→ Instructions to follow: Rescale the listing below by copying out every line in full, with each coordinate in the answers multiplied by 2.6 and rounded to a whole number (halves round up).

→ Given records:

· · · · ·

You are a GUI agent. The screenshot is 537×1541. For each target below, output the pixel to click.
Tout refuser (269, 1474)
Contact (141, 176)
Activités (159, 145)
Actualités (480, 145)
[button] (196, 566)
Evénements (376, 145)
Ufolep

· · · · ·

→ Task solution:
You are a GUI agent. The screenshot is 537×1541. For each target below, output the pixel to click.
Tout refuser (699, 3832)
Contact (367, 458)
Activités (413, 377)
Actualités (1248, 377)
[button] (510, 1472)
Evénements (978, 377)
Ufolep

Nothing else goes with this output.